Rick Zavatchan is the kind of guy you'd call to help you move. He's 6 foot 2 and 250 pounds. His thinning hair, thick beard, and a hard-to-miss paunch suggest a man who'd be happy to spend Saturday afternoons shuffling around the garage, belching the alphabet and reminiscing about great carburetors of the 1970s.
All of which makes him a rather conspicuous figure on this early summer afternoon. He's standing on the Independence High School stage wearing a black fedora, a shiny shirt with puffy sleeves, and a red-sequined vest -- an outfit that makes him look like a waiter at Wayne Newton's Christmas party.
The getup only serves to highlight an even more unlikely sight. As a big-band tune comes over the speakers, Zavatchan unfurls his meaty frame and begins to move across the stage, spinning, kicking, tapping, and smiling along with the rest of entry No. 4007 in the Creations dance competition, one of the area's biggest amateur dance contests. The crowd -- mostly prepubescent girls and their parents -- roars its approval.
"Some people get really nervous up onstage," Zavatchan says. "I'm pretty comfortable with it. It probably doesn't hurt that I'm a ham."
A 52-year-old postal worker, Zavatchan is a solar eclipse of the dance world these days: a committed, competitive tap dancer who happens to be a husky, middle-aged dad. "Rick is an exception," says Margie Kowalski, Zavatchan's teacher and proprietor of the Rocky River Studio of Dance. "He's one of my stars . . . You just don't get guys at the level he's at."
That's if you get any guys at all. Save for superstars such as Savion Glover and Gregory Hines, contemporary tap has largely become the province of young children and old women. It's no coincidence that the latest tap-related movie, Bootmen, revolves around a young man trying to get his father to accept his passion. Like asking strangers for directions or expressing an interest in The Bachelor, the art form maintains a prominent spot on the list of "Stuff Guys Just Don't Do." Kowalski can't even recall the last time she saw another adult male at a competition. "A lot of guys are worried about how they'll come across," she says.
A former high school jock and a Vietnam vet, Zavatchan began his trip from leadfoot to heel clicks four years ago, when his two daughters began taking lessons from Kowalski. After announcing plans for a father-daughter dance at the year-end recital, the assertive Kowalski hounded him to participate.
Such are the rituals of the modern suburban father. Contrived years ago as a way for guys to bond with their pirouetting daughters, "Dancing Dad" troupes have become a mainstay of recitals across the country.

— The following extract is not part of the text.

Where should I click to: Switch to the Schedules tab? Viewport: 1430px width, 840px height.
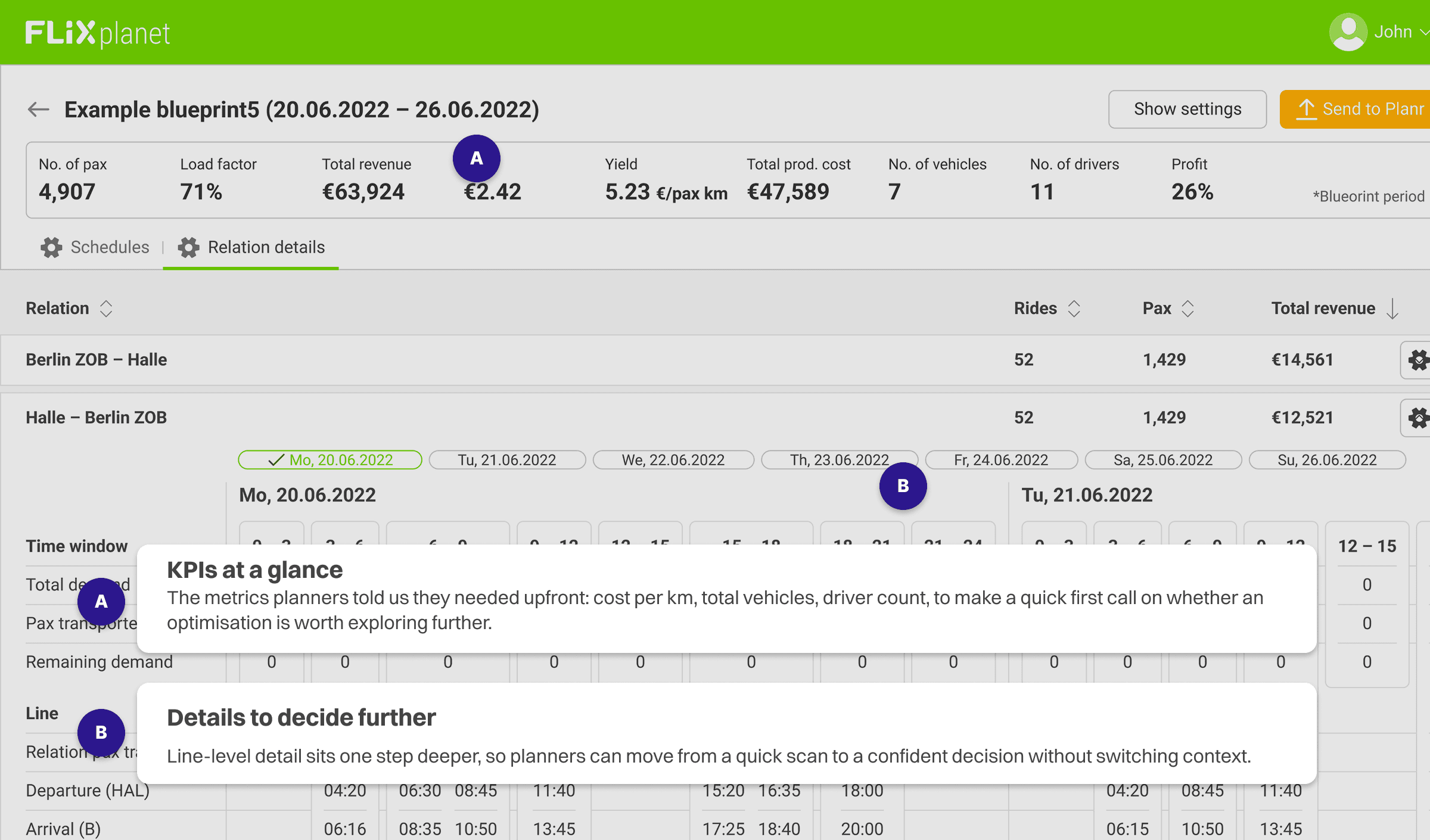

Fathers get an opportunity to perform with their daughters. Everybody else gets a chuckle.
"There must have been 75 guys that came out," says Kowalski. "It turned out to be a wonderful number. It was the highlight of the recital. Tears, the mothers were wailing. It was beautiful."
And that, usually, is as far as it goes. But something happened when Zavatchan got onstage. He didn't want to leave. "I got up there and realized, 'Hey, I kinda like this,'" he says. Since he was spending so much time at the studio anyway, he figured, he might as well get something out of it.
It didn't come easy. He and Dennis Walsh, another father recruited to start tapping, were both new to the vocabulary of dance, and they often had no idea what Kowalski was talking about. But Zavatchan learned quickly, and his athletic ability started to emerge. "He has great musicality, great rhythm," says Kowalski.
Not everyone is so encouraging. A lot of people think he's joking when he tells them. "They look at him, and they're like 'What?'" says wife Ann. When news made the rounds at the post office, his co-workers didn't believe him. There were repeated requests for a demonstration. Then they saw a tape of his recital from last year. "People were surprised I could move like that," he says. "A lot of guys came up and said, 'Man, you're pretty good.'"
"I was absolutely amazed," says friend Brett Kraus. "I really couldn't believe what I was seeing. My big, burly buddy was so light on his feet."
It wasn't long before Zavatchan's dedication went from distinct interest to mild obsession. After Kowalski entered the studio in a series of competitions this spring and summer, Zavatchan installed a makeshift practice area in his basement. He embarrassed his daughters by performing his routine as the family trawled the aisles of the grocery store. He showed off his moves to his buddies on bowling night.
Says Ann: "I think at first his enjoyment was to do something to connect with his girls, but now I think it's just the enjoyment of tapping. He's really into it."
Zavatchan's work -- and that of his fellow adult tappers at the studio -- paid off this summer. The group placed first in all three competitions it entered -- in Louisville, Pittsburgh, and Independence.
Now that the competitions are over, he has some time off before practice will begin again this fall. He golfs. He bowls. He hangs out with his daughters. Yet even in the waning days of summer, he finds it hard not to think about dancing. About getting better, faster -- even trying something a bit different.
"I'd like to do hip-hop next year," he jokes. "But with all that rolling on the floor, I don't know if I could ever get back up."